Recast the lines of the material starting at the line containing "Click the Most" and ending at the line containing "I will point(1362,620).", both included, as a JSON list of strings with one string per line and blank lines left out.

• [Records for the exercise]:
────────────────
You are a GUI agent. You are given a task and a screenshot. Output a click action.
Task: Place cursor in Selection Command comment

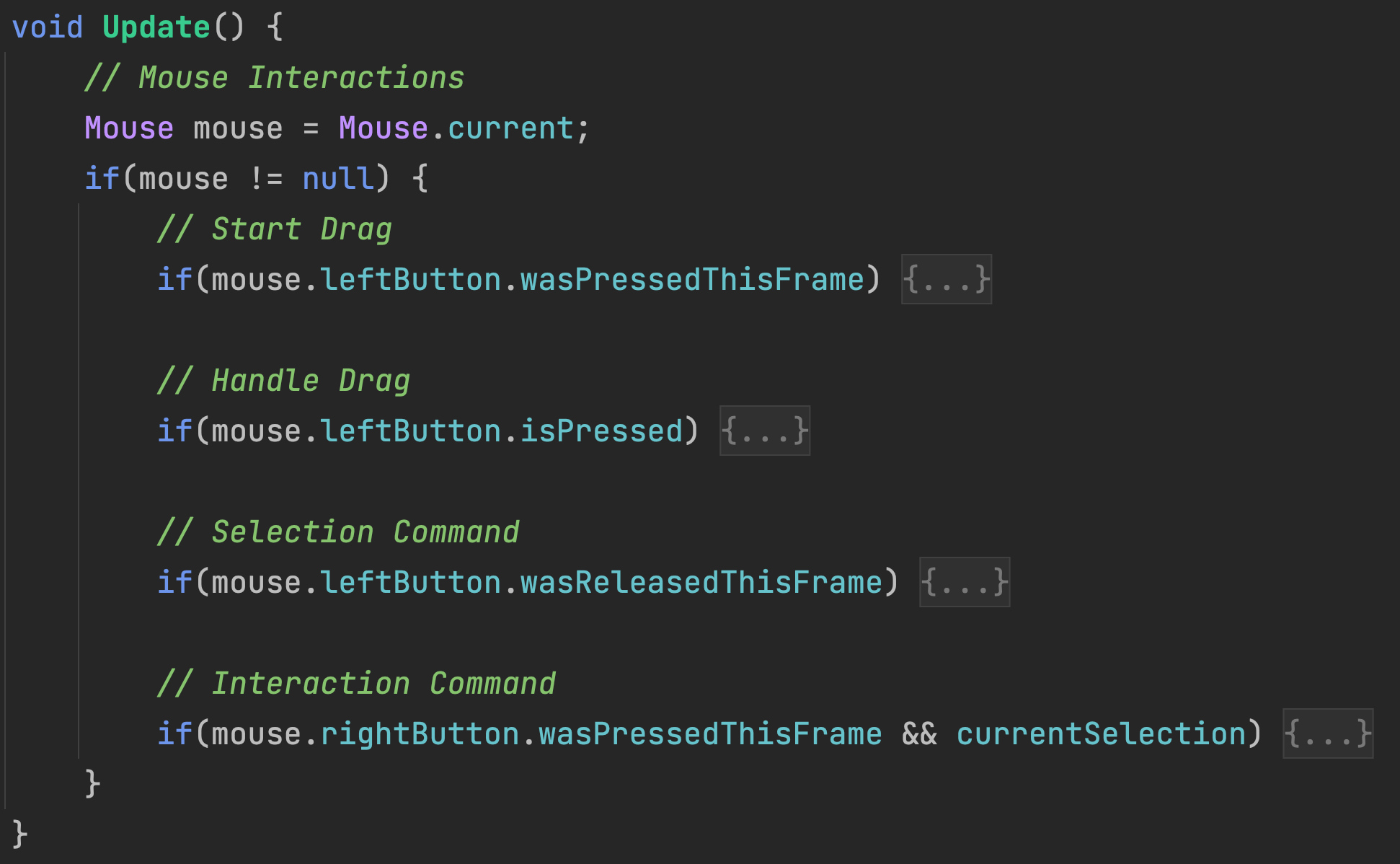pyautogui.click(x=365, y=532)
────────────────
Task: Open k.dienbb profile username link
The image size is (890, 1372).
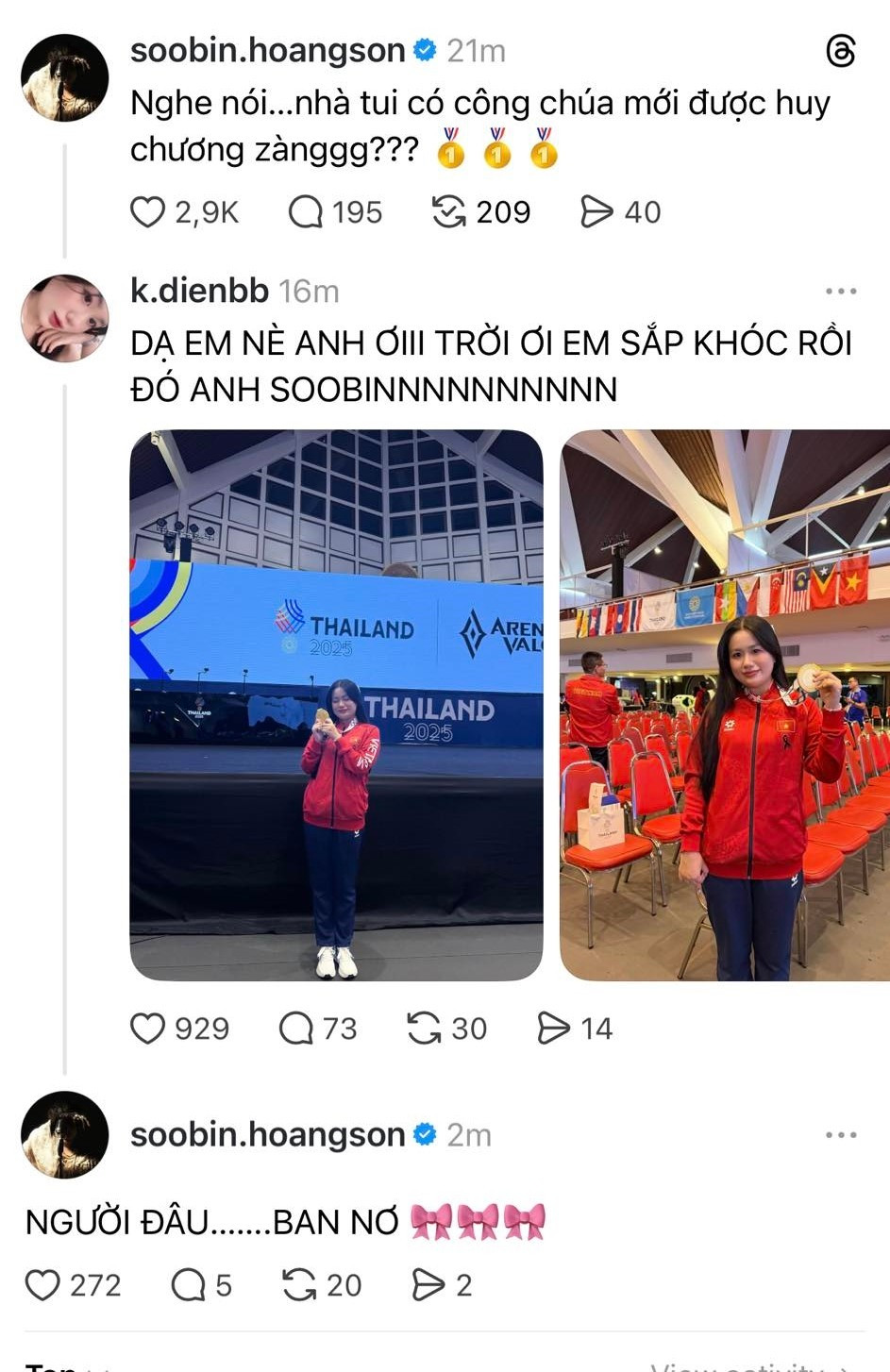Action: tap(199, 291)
────────────────
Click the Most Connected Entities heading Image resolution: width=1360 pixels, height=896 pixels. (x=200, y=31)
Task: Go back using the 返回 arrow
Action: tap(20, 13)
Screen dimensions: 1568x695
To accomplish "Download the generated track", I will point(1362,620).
────────────────
• [Completed exercise]:
[
  "Click the Most Connected Entities heading Image resolution: width=1360 pixels, height=896 pixels. (x=200, y=31)",
  "Task: Go back using the 返回 arrow",
  "Action: tap(20, 13)",
  "Screen dimensions: 1568x695",
  "To accomplish \"Download the generated track\", I will point(1362,620)."
]